Boy in the pub was telling me his job is a penguin erector so every time a plane flys over Edinburgh zoo the penguins can’t take their eyes off it and end up falling over n he just goes round picking them back up, 38 penguins 2000 flights a day
— SKH (@shalaylaa) August 19, 2018
The tweet was shared 170,000 times at the time, and is now resurfacing as a Facebook post.
However, the boy in the pub was wrong. Within a day of the initial message, the Edinburgh zoo commented directly on the tweet, confirming certain users’ doubts that the information was in fact false.
We're sure this will come as a disappointment to many but there is no such position here at Edinburgh Zoo ?
— Edinburgh Zoo (@EdinburghZoo) August 20, 2018
The Edinburgh zoo is also home to more than 130 penguins, not 38, as the tweet suggest. They can be seen at all times via the Edinburgh zoo’s live penguin cam, available here.
The Edinburgh zoo also addressed the more general myth that penguins in Antarctica topple upon watching airplanes, sometimes causing their death.
It's a very popular rumour, but penguins do not track planes as they fly overhead. Any clumsy penguin behaviour tends to be unrelated to aircraft ?
— Edinburgh Zoo (@EdinburghZoo) August 20, 2018
The myth is almost as old as the internet, and according to fact-checking website Snopes it may have originated in a 1985 article of the Audubon Society magazine. AFP Fact Check found that the article was picked up and shared online as a joke in 1993.

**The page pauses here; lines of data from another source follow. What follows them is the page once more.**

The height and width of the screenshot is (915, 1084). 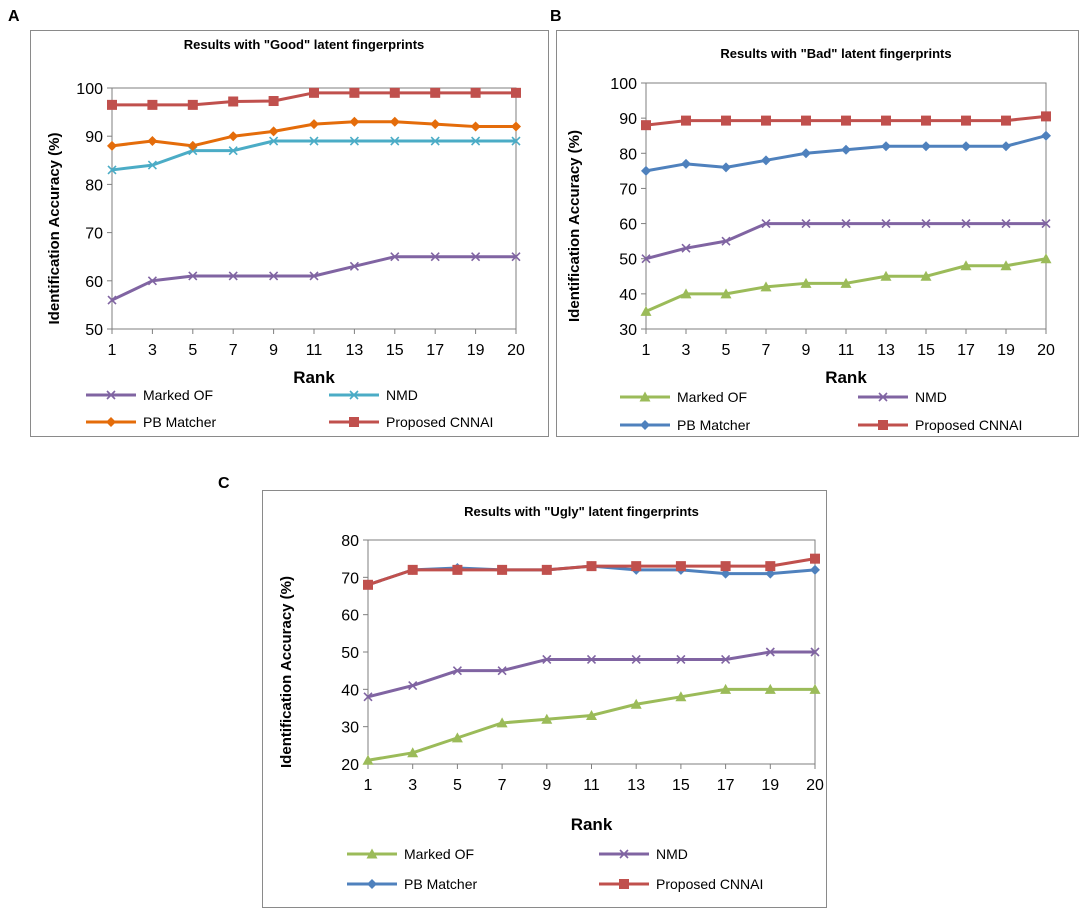 What do you see at coordinates (646, 350) in the screenshot?
I see `chart-b-x-tick-label: 1` at bounding box center [646, 350].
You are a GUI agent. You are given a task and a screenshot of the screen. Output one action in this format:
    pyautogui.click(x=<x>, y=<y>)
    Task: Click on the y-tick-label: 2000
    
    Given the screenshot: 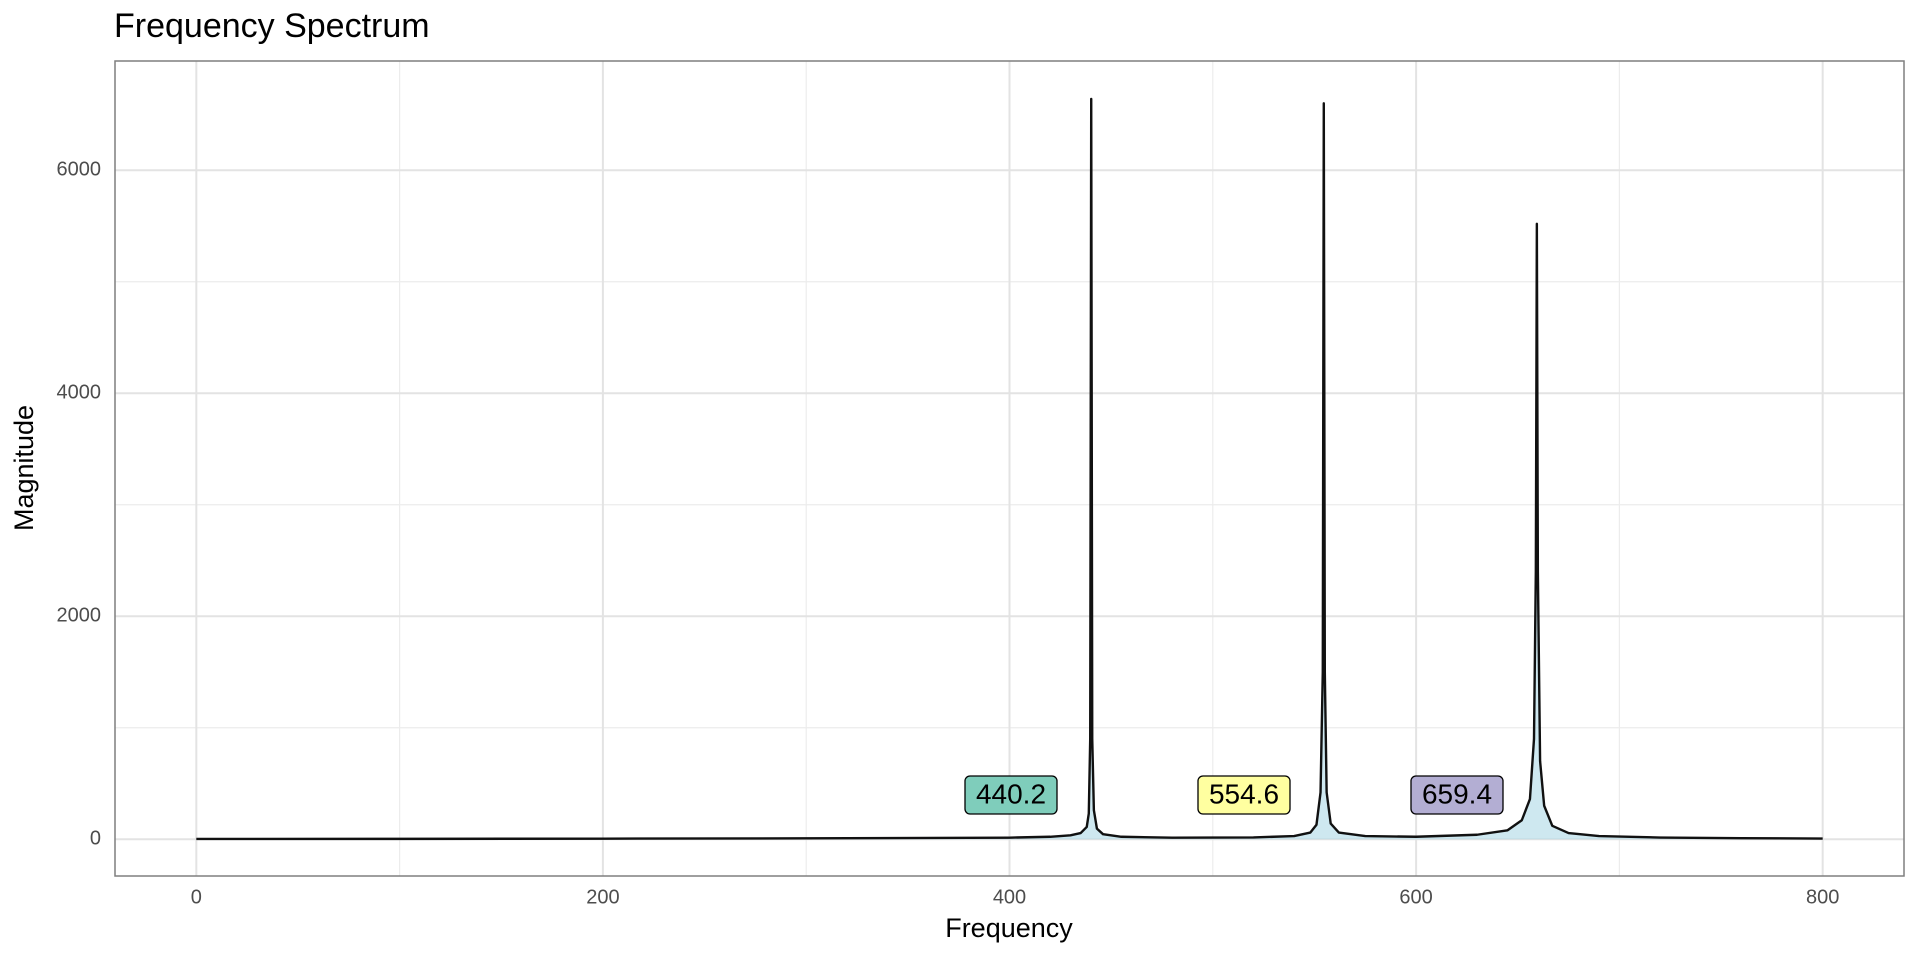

Over time, the story became credible enough that a British Royal Navy mission was sent to the Falkland Islands to investigate the matter in 2000, The Guardian reported at the time. Two Lynx helicopters flew over King penguins to observe the birds’ reaction and found that “Not a single bird fell over after 17 flights,” Dr Richard Stone of the British Antarctic Survey said.